Véronique Soriano :
Le temps retrouvé

Par Jean-Paul Gavard-Perret

Franchir les œuvres de Véronique Soriano, leurs portraits décalés revient à accepter de passer la limite de l'être et de sa représentation , d'accepter le saut vers ce qui lui échappe, de se dégager non seulement à proprement parler de ses limites mais de la forteresse dans lequel il est enfermé.
Pendant longtemps en effet "la maison de l'être"
(pour reprendre la formule de Bachelard) était plus une citadelle engloutie pour hantée de fantômes qu'un havre où la vie pouvait se vivre et s'engendrer.
Dans ces dernières œuvres, l'être sort ainsi de son ghetto, de sa forteresse vide.
Une certaine sérénité s'affiche ne serait-ce que dans les couleurs choisies par l'artiste. Nous sommes jetés hors de nous-mêmes comme l'artiste le fait refusant désormais d 'étirer dans le rouge et comme à l'infini ses stigmates, son vide. Elle offre à l'inverse sinon un plein, du moins un délié et la frontière n'existe plus entre le dehors et de dedans. Ce dernier ne fait plus résistance, il; se lance vers la ligne d'un horizon comme si les pulsions règlent leurs marche sur celui du désir de vivre et de peindre autrement.
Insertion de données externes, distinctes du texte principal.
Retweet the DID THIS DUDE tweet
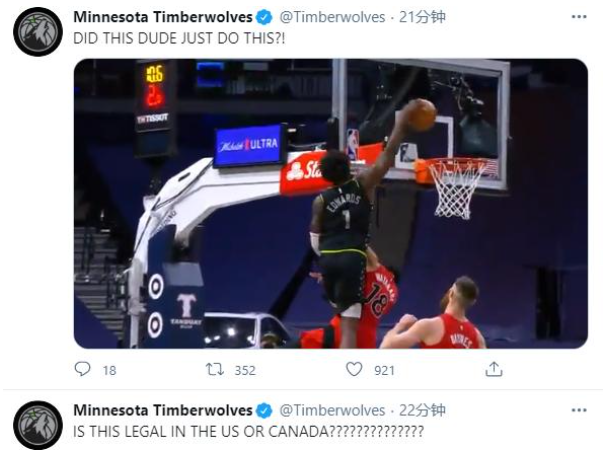 pos(215,369)
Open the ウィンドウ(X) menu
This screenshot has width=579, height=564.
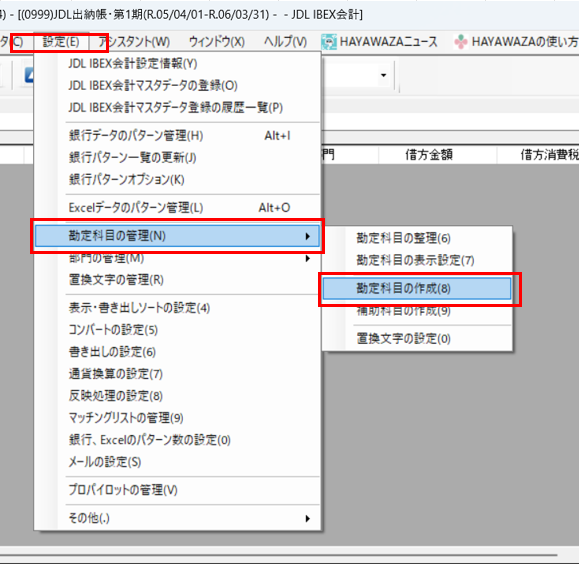point(217,42)
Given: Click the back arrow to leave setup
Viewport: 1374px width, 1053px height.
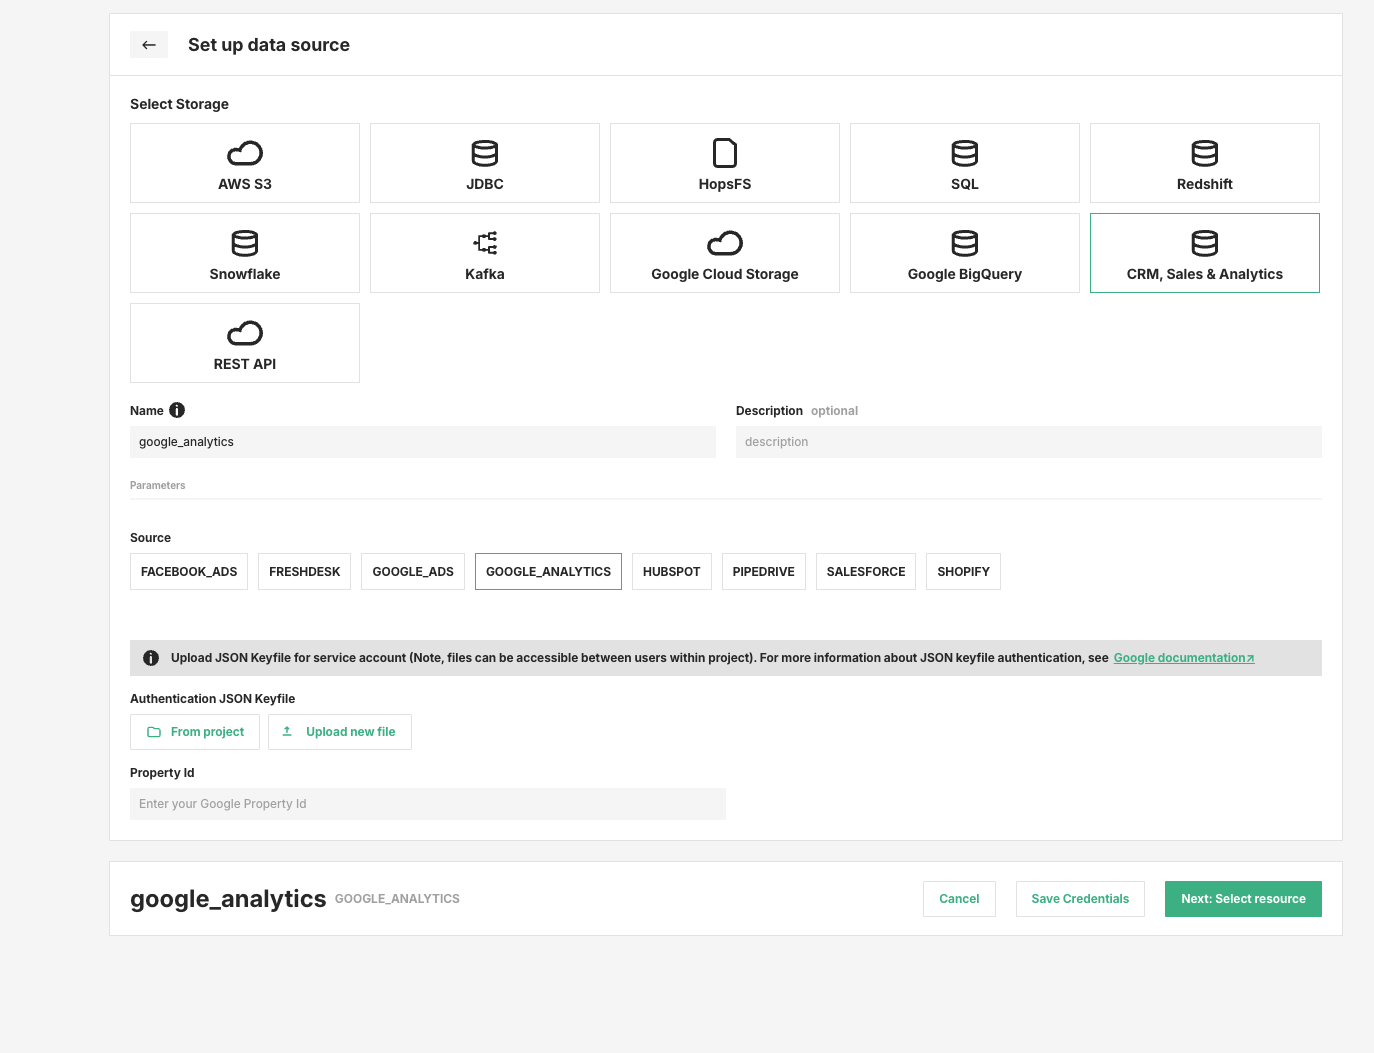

Le seuil du tableau n'est donc plus un leurre il peut devenir une jouissance. On touche au cri muet du déchirement, à ce qui s'extirpant de l'enfermement devient de l'ordre de l' enfentement dans des images aveux qui offrent une étrange proximité mais aussi un éloignement car tout ce qui nous retient demeure présent dans le découpage même de toiles qui esquissent parfois par métaphore les barreaux de la citadelle d'antan. Tout reste ainsi en équilibre précaire, en formation, en expectative, espérant une levée d'écrous loin de tout fantasme du corps perdu, si ce n'est par l'espace que l'image entoure. Le corps en ces portraits devient lui-même langage, mais non une matière suppliante d'une Marie-Madeleine nouveau genre. Le corps est en retour à une matière jouissante, à une terre promise que Véronique Soriano chiffre et déchiffre à la fois. Reste le passage essentiel. Au cœur de l'enfermement il y a une effraction concrète qui provoque plus qu'un retournement - entendons par là ce qui est le contraire d'une évasion : une invasion, un envahissement. Les œuvres de l'artiste s'étendent afin de glisser une lumière en l'abîme du corps. Ce n'est plus comme dans les œuvres antérieures car ici il ne reste pas seulement des marges, des coulures à la charnière du cri et du silence.
Le portrait surgit en équilibre au moment où la peinture ose la pure dépense, la pure émergence puisque désormais en sa présentation le corps garde l'envie d'être en vie. D'où la " choséïté " ( pour reprendre un mot de Beckett) de toutes ces couleurs qui ne singent ni un dehors, ni un dedans mais vont à leur jonction une fois l'instinct de vie ou d'espérance retrouvé. On s'en remet à lui, on s'en remet à des œuvres à la fois légères mais lourdes d'appels sur les chemins du temps retrouvé.
Oui la peinture de Véronique Soriano est comme une sortie de la cellule de l'être. Elle revient à mettre la vie en place contre la mort toujours déjà passée sans la rendre présente et sans vous rendre présente à elle . C'est pourquoi dans leur solitude chaque figure rayonne de ce qui la déborde. C'est là un exercice de souveraineté face à l'impossibilité de la présence et face à la séparation.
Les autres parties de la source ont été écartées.